А не веря во врожденные наши способности, не верила и в отдельные их проявления. И, очевидно, поэтому с видимым раздражением относилась к моим словам о том, что я помню, как мы в моем раннем детстве попали в аварию.
– Ты не можешь этого помнить, – говорила она сердито. – Ты никак не можешь этого помнить, потому что тебе тогда не было и трех лет.
На мой вопрос, а откуда же я знаю то, о чем говорю, она никакого подходящего ответа не находила, но соглашалась, что да, авария такая имела место. Мы ехали в открытой легковой машине по узкой горной дороге, наш шофер Борисенко перед каждым поворотом притормаживал и сигналил, а встречный автомобиль выскочил на полном ходу и неожиданно из-за скалы. От удара нашу легковушку отбросило, и мы чуть не опрокинулись в пропасть, а машина, которая нас ударила, не остановившись, умчалась.
Сейчас меня в давней истории больше всего удивляет тот факт, что по среднеазиатским горным дорогам уже тогда ходило достаточно автомобилей, чтобы два из них столкнулись на повороте, и один сумел скрыться и не быть найденным.
Подробностей, кто кого стукнул и при каких в точности обстоятельствах, я, конечно, не запомнил, но память сохранила удар и облако оседающей на дорогу пыли. Вот так, хотя и в общем виде, я аварию не только запомнил, но воспоминание это, несмотря на нечеткость общей картины и отсутствия в ней деталей, осталось со мной на всю жизнь.
Почему моя мать не верила в наши с сестрой способности, мне этого никогда не понять.
Сама она была очень способной. Училась урывками, но была всегда и везде первая (чем и гордилась). Когда отца моего посадили, мама, работая по вечерам и имея на руках двоих иждивенцев, меня и бабушку, закончила с отличием дневное отделение Ленинабадского пединститута. Преподавала впоследствии математику в старших классах, а внеклассно (и бесплатно) готовила многочисленных учеников к поступлению в самые строгие вузы страны, включая МГУ, ЛГУ, МИФИ, ФИЗТЕХ и прочие. И ученики ее (если не были евреями), как правило, сложнейший тамошний конкурс преодолевали успешно.

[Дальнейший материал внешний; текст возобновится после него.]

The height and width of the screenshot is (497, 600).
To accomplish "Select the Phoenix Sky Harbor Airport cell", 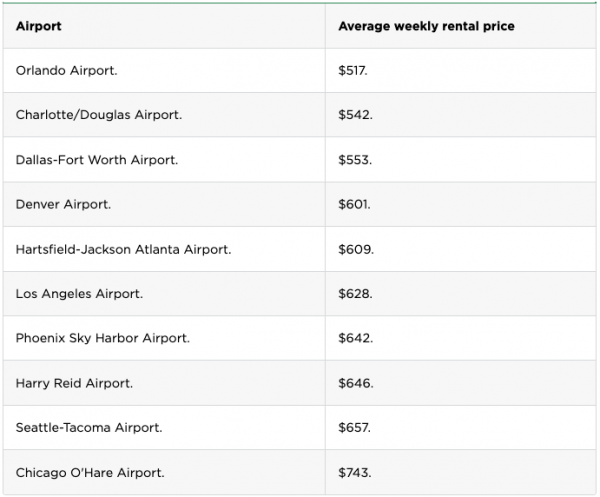I will point(102,338).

Математика была маминой непреходящей любовью. Найдя, бывало, где-то особенно заковыристую задачу для самых непроходимых математических факультетов, мать в нее жадно вгрызалась и могла по нескольку дней, теряя аппетит и просыпаясь по ночам, колдовать, пока не находила решение.
Она говорила, что ей для сложных решений в уме нужна реальная и чистая плоскость, например, потолок, на котором она мысленно располагала, складывала, делила, перемножала и возводила в степень громоздкие числа с многоступенчатыми превращениями. Решая задачу, она блуждала взглядом по потолку, шевелила губами и дергала рукой, словно чертила мелом.
Второй страстью были книги, которые она заглатывала в огромном количестве. Я встречал в жизни много людей начитанных, но прочитавших столько, пожалуй, не видел. Во всяком случае она прочла книг гораздо больше, чем мой отец, я и моя сестра вместе взятые, хотя мы тоже были читатели не последние.
Читать мама любила лежа, а в годы наибольшего благополучия еще и с шоколадной конфетой, заранее отложенной «на после обеда».
Надо при этом признать, что читала она без особого разбора, испытывая склонность к сочинениям романтическим, нравоучительным, с положительными героями, а под конец жизни всей другой литературе предпочитала серию «Жизнь замечательных людей», восхищаясь мужеством, стойкостью, благородством и неподкупностью ее беллетризованных персонажей.
Об отце я подробнее расскажу ниже, но он вообще был человеком очень одаренным литературно и столь высоких нравственных качеств, какие я в такой концентрации в серии «Жизнь замечательных людей» встречал, а просто в жизни, пожалуй, нет.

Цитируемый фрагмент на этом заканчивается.